Why You'll Love This
A Satanic conspiracy targeting humanity's last line of defense sounds grim — but Green keeps it wickedly, relentlessly fun.
- Great if you want: spy thriller energy wrapped in supernatural mayhem and dark wit
- The experience: fast, punchy, and gleefully overcrowded with monsters and conspiracies
- The writing: Green stacks absurdist concepts with a straight face — somehow it works
- Skip if: you haven't started the series — continuity matters here
About This Book
Eddie Drood is the kind of secret agent who wears enchanted armor and punches things that shouldn't exist — and in this fifth Secret Histories installment, he's up against something that makes his usual enemies look quaint. With the Drood family's leadership shattered by murder and the organization dangerously exposed, a Satanic conspiracy is quietly positioning itself to hand humanity over to forces no one wants to think about. The stakes are genuinely cosmic here, but Green keeps it grounded in Eddie's stubborn, wisecracking refusal to accept that the world can't be saved by one man in a very good suit.

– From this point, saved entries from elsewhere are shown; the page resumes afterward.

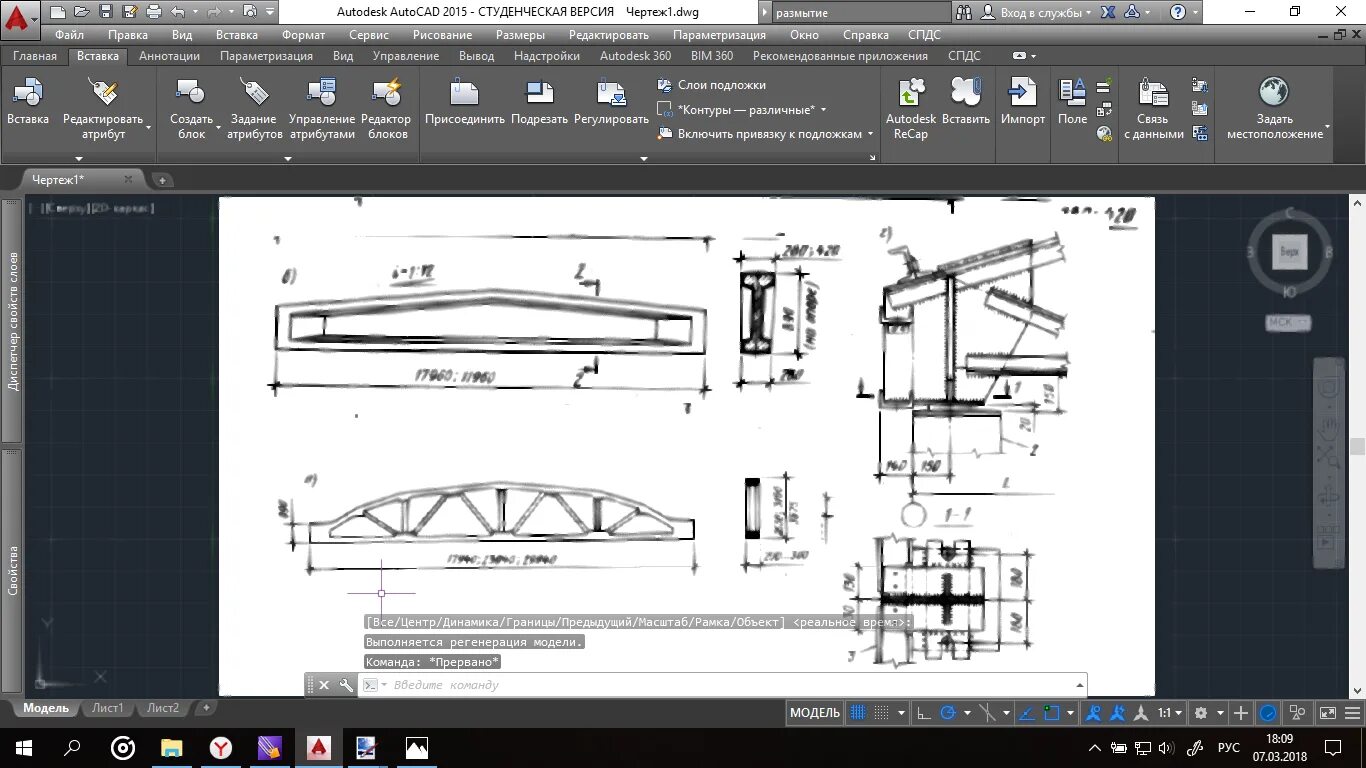Click the command line input field
The image size is (1366, 768).
735,685
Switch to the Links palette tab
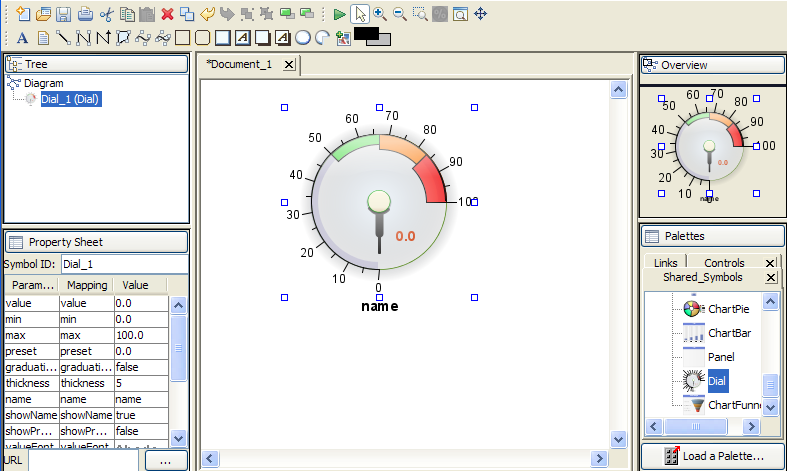787x471 pixels. click(665, 263)
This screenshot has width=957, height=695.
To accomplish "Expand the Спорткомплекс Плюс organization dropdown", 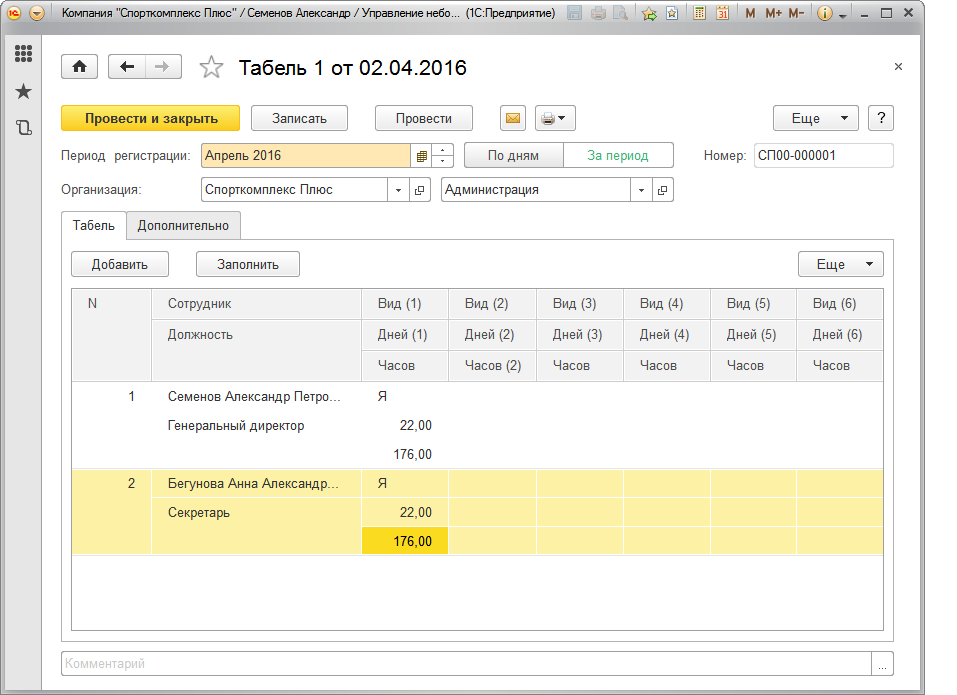I will click(x=398, y=190).
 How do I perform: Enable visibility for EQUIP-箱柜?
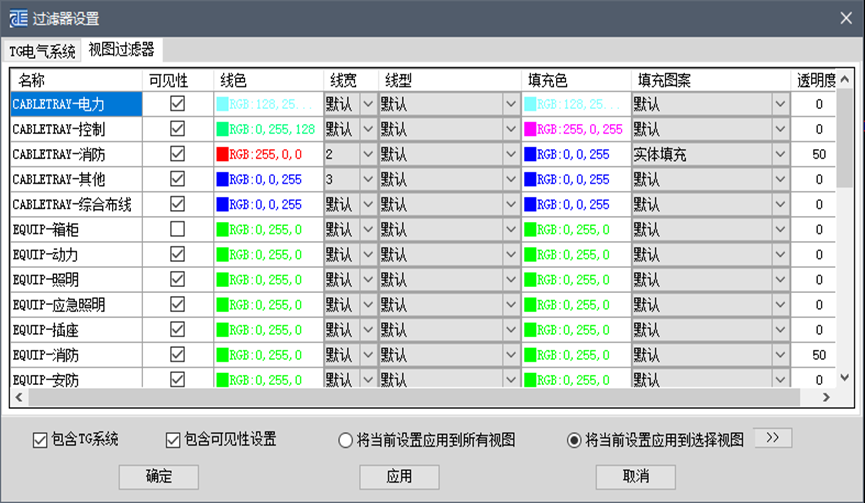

What rewards returning readers — and genuinely rewards new ones who do a little catching up — is Green's gift for stacking absurdity on top of dread until both feel completely natural. The prose moves fast, the mythology is dense without being a chore, and the humor never deflates the danger so much as it makes the danger bearable. Green has built a world where ancient family secrets and apocalyptic threats coexist with dry wit and surprising emotional weight, and this entry leans fully into all of it.